+++ Selected extract
Mission: Physician 

Memphis health-care professionals treat patients in South Africa.

A visit to a coastal village on the Eastern Cape of South Africa sounds like a pleasant vacation. A team of Memphis health-care professionals, however, worked harder than ever on a recent trip to Dutywa, a village in the region on the verge of becoming a city.

Local New Direction Christian Church pastor Stacy Spencer and church member Charlsetta Gipson organized the trip to bring medical services to residents of Dutywa and the surrounding area, which lacks medical infrastructure.

Spencer and Gipson recruited family-care physician Twyla Twillie, dentist Steve Ballard, sickle-cell specialist Patricia Graves, and obstetrician Lanetta Anderson-Brooks, along with about 10 registered nurses. The group spent three days last month serving roughly 300 patients a day.

"It was an interesting community to spend time with," says Anderson-Brooks. "They don't have any doctors that practice in the community, so the primary goals of this mission are, long-term, to open a clinic, and short-term, to introduce the concept to the community and see how well it would be received."

The group chose Dutywa because of the village's importance as a regional education center. "Kids within a 100-mile radius will get their education there," Anderson-Brooks explains. "Most of the kids are living away from their parents in hostels."
++++++
Carry on the article about the Memphis medical mission to Dutywa from the point where it stops. The entries that follow are not needed for this work.
+++ Data under study
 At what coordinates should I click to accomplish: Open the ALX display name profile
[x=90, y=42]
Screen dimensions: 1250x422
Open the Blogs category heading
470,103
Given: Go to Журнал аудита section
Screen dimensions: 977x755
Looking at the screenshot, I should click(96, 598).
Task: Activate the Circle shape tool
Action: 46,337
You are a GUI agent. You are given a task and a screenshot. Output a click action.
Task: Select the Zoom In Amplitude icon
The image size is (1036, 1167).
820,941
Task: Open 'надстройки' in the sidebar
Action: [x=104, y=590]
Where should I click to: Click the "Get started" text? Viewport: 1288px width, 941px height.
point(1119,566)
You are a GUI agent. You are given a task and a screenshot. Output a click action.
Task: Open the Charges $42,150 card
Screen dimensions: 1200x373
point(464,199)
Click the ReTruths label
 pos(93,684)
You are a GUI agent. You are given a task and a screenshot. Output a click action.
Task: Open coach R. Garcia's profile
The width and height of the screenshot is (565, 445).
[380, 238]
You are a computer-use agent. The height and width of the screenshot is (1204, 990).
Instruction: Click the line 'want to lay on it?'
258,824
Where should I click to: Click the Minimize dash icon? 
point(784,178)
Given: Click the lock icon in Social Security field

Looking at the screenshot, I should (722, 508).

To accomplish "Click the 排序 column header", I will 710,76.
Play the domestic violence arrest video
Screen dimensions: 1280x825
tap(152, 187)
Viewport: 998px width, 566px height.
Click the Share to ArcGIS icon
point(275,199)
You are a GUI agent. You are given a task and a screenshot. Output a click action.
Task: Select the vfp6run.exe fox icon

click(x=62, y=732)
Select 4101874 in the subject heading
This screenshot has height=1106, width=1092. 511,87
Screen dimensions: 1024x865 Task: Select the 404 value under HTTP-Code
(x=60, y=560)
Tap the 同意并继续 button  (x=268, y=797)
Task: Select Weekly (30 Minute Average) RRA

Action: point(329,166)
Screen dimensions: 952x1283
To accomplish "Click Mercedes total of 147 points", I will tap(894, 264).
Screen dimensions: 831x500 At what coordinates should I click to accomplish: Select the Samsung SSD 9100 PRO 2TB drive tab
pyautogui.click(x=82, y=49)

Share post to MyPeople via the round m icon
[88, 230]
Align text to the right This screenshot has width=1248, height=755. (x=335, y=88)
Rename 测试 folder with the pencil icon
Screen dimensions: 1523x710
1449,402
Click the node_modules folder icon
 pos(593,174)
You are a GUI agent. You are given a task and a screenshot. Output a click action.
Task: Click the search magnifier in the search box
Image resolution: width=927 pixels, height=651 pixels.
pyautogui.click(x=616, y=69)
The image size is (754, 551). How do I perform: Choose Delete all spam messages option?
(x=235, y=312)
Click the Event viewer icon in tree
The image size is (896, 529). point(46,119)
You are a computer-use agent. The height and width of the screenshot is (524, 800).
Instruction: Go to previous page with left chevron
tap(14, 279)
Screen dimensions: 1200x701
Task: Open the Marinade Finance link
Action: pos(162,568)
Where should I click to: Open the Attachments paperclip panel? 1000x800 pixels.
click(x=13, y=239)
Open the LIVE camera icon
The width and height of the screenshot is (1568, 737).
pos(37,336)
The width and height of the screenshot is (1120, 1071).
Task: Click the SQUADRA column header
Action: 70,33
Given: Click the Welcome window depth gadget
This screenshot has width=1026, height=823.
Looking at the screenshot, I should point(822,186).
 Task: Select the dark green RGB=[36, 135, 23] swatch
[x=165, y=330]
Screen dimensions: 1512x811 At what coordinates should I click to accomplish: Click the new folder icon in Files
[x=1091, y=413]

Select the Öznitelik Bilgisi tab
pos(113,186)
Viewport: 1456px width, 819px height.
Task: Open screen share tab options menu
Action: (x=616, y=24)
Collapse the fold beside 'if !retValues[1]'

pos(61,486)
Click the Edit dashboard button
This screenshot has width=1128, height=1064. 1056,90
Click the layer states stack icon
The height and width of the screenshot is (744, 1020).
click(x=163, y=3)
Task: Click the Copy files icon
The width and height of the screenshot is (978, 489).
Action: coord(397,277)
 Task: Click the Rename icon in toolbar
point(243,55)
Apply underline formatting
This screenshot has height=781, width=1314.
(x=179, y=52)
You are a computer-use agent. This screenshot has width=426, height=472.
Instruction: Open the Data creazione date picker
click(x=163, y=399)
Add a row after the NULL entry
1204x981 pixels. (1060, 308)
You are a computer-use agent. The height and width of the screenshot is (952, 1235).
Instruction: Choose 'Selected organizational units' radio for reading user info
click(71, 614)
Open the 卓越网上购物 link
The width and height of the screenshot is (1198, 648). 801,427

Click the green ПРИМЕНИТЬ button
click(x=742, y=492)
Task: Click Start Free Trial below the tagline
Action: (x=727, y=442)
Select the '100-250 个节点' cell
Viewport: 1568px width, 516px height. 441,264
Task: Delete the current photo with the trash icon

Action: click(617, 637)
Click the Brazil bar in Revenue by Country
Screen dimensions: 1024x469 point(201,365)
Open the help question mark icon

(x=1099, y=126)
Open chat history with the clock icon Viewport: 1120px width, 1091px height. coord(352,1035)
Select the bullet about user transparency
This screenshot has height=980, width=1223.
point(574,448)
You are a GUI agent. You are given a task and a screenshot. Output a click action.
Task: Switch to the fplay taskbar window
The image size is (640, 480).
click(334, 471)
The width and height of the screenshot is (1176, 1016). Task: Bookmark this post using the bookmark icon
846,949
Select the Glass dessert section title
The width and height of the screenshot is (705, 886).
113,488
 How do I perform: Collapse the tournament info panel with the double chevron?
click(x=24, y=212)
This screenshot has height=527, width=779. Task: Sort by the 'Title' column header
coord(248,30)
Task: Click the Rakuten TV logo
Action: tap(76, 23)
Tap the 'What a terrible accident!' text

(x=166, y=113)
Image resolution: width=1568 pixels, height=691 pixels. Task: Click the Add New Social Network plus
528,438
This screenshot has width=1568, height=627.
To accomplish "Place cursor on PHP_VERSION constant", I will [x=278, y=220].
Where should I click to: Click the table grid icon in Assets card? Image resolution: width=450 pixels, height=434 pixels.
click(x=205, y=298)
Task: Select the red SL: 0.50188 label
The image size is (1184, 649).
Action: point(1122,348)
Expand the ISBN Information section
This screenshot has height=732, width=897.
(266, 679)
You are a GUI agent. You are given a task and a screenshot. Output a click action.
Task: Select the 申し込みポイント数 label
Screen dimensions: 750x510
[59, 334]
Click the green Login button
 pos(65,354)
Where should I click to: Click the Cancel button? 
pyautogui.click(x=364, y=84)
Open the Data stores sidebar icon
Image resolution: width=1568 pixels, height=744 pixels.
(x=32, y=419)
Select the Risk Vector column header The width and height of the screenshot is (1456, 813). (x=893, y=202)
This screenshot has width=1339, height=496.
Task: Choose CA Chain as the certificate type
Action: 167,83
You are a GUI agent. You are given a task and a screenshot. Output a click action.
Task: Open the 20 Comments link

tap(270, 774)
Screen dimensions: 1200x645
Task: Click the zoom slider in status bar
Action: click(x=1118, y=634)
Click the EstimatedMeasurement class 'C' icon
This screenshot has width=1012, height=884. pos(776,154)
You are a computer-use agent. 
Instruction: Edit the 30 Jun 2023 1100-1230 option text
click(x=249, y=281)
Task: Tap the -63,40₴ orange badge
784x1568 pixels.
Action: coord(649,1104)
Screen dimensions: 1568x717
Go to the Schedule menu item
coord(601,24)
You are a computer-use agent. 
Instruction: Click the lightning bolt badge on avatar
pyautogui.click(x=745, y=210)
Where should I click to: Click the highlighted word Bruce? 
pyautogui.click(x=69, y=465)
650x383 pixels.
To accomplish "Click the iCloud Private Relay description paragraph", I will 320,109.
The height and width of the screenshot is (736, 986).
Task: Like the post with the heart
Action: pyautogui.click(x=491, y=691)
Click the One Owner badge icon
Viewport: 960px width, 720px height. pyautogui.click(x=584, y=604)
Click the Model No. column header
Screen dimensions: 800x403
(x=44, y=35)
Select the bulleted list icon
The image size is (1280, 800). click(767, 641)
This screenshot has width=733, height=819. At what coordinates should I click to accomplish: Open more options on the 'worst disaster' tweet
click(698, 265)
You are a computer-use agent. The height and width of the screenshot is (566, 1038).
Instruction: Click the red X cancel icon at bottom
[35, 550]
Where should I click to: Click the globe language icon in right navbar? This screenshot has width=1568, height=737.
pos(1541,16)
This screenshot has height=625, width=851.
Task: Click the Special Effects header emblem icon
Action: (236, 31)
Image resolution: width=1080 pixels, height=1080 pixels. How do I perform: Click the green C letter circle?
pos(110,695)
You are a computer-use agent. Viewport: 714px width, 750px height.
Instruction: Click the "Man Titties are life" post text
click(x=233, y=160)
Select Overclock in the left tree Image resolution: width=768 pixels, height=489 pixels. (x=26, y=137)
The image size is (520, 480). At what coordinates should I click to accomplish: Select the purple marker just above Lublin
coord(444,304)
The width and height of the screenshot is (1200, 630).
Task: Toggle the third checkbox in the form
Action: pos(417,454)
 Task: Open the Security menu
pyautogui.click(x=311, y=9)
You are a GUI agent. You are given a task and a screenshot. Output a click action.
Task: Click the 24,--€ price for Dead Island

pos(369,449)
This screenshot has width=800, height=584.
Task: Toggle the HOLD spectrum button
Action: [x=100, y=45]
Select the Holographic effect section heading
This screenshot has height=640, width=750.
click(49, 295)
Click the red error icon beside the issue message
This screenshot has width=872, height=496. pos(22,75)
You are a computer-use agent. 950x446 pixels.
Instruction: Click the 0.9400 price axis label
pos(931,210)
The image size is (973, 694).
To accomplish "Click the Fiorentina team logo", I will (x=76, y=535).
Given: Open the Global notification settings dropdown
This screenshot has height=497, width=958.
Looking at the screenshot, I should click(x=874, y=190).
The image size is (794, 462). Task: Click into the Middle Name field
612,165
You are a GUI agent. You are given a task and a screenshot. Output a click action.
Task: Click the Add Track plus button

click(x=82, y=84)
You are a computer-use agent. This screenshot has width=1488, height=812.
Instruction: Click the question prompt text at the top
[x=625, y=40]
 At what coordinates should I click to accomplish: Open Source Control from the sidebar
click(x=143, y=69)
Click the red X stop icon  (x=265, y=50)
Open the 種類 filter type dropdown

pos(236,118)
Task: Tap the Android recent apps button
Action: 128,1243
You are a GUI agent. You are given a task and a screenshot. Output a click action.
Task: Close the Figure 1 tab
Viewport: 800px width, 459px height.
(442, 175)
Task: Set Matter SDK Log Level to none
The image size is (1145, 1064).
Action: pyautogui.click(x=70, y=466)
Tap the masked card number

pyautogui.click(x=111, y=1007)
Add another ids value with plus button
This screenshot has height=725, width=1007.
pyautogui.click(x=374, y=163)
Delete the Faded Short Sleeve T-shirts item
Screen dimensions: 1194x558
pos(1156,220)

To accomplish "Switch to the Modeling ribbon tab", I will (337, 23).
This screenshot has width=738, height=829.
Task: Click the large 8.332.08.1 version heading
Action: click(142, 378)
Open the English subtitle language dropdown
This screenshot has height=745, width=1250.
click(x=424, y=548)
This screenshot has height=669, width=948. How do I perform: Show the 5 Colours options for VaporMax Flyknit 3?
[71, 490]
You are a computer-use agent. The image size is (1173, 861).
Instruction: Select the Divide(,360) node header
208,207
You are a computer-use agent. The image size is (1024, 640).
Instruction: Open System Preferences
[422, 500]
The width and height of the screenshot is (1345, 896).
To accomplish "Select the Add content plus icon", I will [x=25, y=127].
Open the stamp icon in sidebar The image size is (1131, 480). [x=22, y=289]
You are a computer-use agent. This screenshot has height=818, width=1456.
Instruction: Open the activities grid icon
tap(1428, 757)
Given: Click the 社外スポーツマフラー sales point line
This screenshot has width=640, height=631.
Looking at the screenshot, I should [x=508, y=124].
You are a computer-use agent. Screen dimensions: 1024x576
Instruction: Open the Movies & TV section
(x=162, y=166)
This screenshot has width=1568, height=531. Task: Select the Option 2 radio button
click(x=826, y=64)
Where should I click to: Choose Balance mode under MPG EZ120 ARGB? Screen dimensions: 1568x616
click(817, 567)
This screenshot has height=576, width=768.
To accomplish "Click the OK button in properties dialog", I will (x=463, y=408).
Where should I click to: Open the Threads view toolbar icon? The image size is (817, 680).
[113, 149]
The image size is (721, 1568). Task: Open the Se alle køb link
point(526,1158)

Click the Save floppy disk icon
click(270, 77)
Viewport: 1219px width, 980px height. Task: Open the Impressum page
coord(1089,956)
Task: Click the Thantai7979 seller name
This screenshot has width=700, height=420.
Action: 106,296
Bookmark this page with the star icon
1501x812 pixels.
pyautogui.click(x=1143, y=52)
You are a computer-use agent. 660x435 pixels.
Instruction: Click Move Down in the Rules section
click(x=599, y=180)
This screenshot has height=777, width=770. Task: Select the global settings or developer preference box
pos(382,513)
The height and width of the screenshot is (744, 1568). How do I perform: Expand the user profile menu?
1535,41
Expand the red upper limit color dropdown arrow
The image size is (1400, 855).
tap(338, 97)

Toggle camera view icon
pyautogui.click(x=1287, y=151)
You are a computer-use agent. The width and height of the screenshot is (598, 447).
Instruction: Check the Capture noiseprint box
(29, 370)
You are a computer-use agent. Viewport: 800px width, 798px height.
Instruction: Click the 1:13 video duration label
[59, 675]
++++++
### Result
Dutwya struggles with growing pains. "It's becoming a city, but there's no infrastructure," Anderson-Brooks says. "People have cell phones but no running water. People are suffering from basic health needs that can make or break a community, such as poor nutrition and bad water."

The group made advance accommodations to ensure access to medicine and basic equipment. "We had a scout team go out six months prior to the trip, and they determined the needs. They knew I would be doing pap smears, so they had a bed that could accommodate a pelvic examination and a light," says Anderson-Brooks.

While the Memphis group made referrals and hoped to positively impact Dutywa's public health in the short-term, they realize that one mission is only a beginning.

"One of the biggest barriers to making a long-term change is understanding the cultural differences and then starting to work within those confines," says Anderson-Brooks. "We have plans for 30-day, 90-day, and then a one-year follow-up. We want to set a new standard in the community."